Time course data shows increasing transcription of vir-1 in Nora virus-infected D. melanogaster as the Nora virus load increased (Figure 4). Increased transcription of vir-1 has been demonstrated within 24 h after D. melanogaster infection with DCV [4]. Little is known about Vir-1, but the current study found a transition with age from high vir-1 transcription in whole fly lysate early in life to increased transcription in hemolymph later in life (Figure 5). This may suggest a cytokine-like role of Vago in response to Nora virus infection. In this role, Vago may be produced and secreted by infected intestinal cells and act upon the JAK/STAT pathway of hemocytes. In this way, transcription of vir-1 may increase in the hemolymph despite decreasing vago transcription levels by day 24. Production of another cytokine-like molecule, Upd3, has also been shown to be required for cytokine-like immune signaling in the hemolymph of septic D. melanogaster infected with Escherichia coli or Micrococcus luteus [28]. In this study, Vir-1 was found to be present in virus-free D. melanogaster (Figure 4 and Figure 5). This previously unidentified presence of Vir-1 may suggest baseline expression or an additional role of Vir-1. It is unlikely that this Vir-1 presence is due to infection with another virus as the stocks are regularly dechorionated and checked for the main Drosophila viruses.
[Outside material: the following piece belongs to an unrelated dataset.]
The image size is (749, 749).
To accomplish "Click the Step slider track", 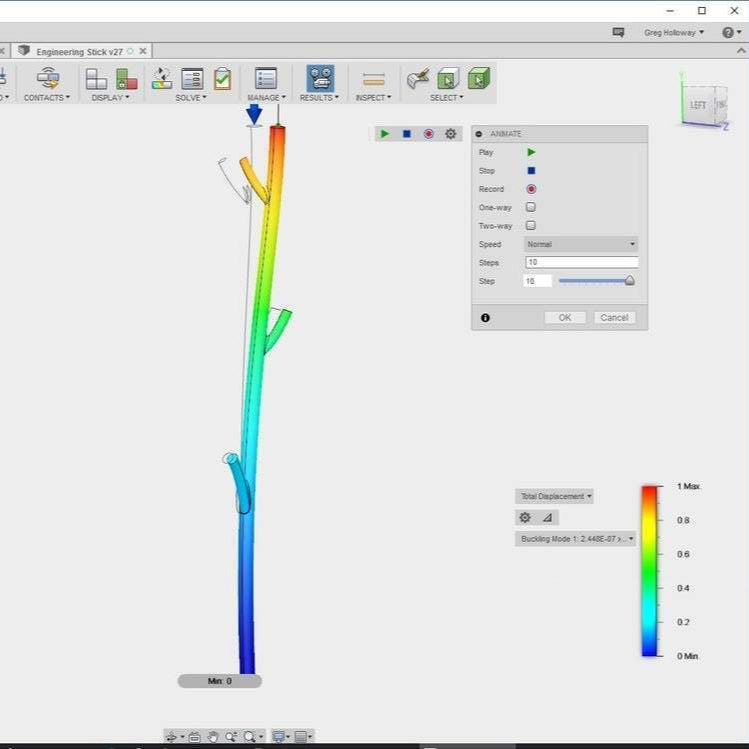I will click(594, 281).
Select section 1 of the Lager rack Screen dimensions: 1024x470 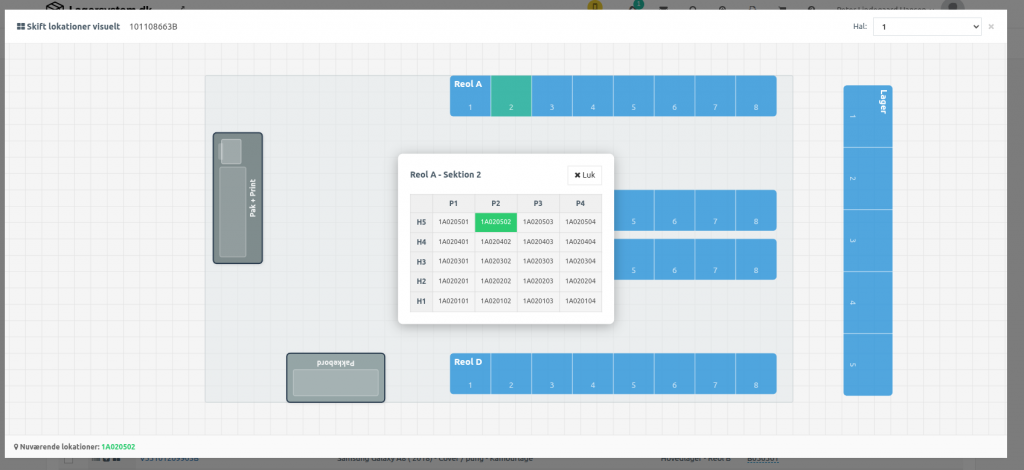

One study investigating the immune response in cold tolerance identified upregulation of vir-1 in response to heat shock [11]. Further studies are needed to determine the function of Vir-1 in virus-free D. melanogaster, but this role may include a baseline expression level allowing for more rapid response to heat shock or viral infection.

5. Conclusions

As discussed previously, study in the Drosophila immune response to viral infection offers a model for mammalian immune responses and viral pathology. This study offers insight into two host immune proteins, Vago and Vir-1, which are not well understood. This may give rise to further study of similar proteins in mammalian immune responses. The data also offers insight into the pathogenesis of picorna-like viruses. This may allow for further modeling of picorna viruses through picorna-like viruses.

The current study found that Nora virus load follows a biphasic model in whole fly RNA and in hemolymph of infected D. melanogaster. The data supports the cytokine-like role of Vago in response to viral infection and suggests that Nora virus may replicate in a compartment inaccessible to the RNAi machinery. Additionally, vir-1 transcription is found to be upregulated in response to Nora virus infection. However, the presence of Vir-1 in virus-free D. melanogaster suggests an additional role of Vir-1. This study demonstrated circulation of Nora virus in the hemolymph of infected D. melanogaster and biphasic viral load with vago and vir-1 transcription levels mirroring this load.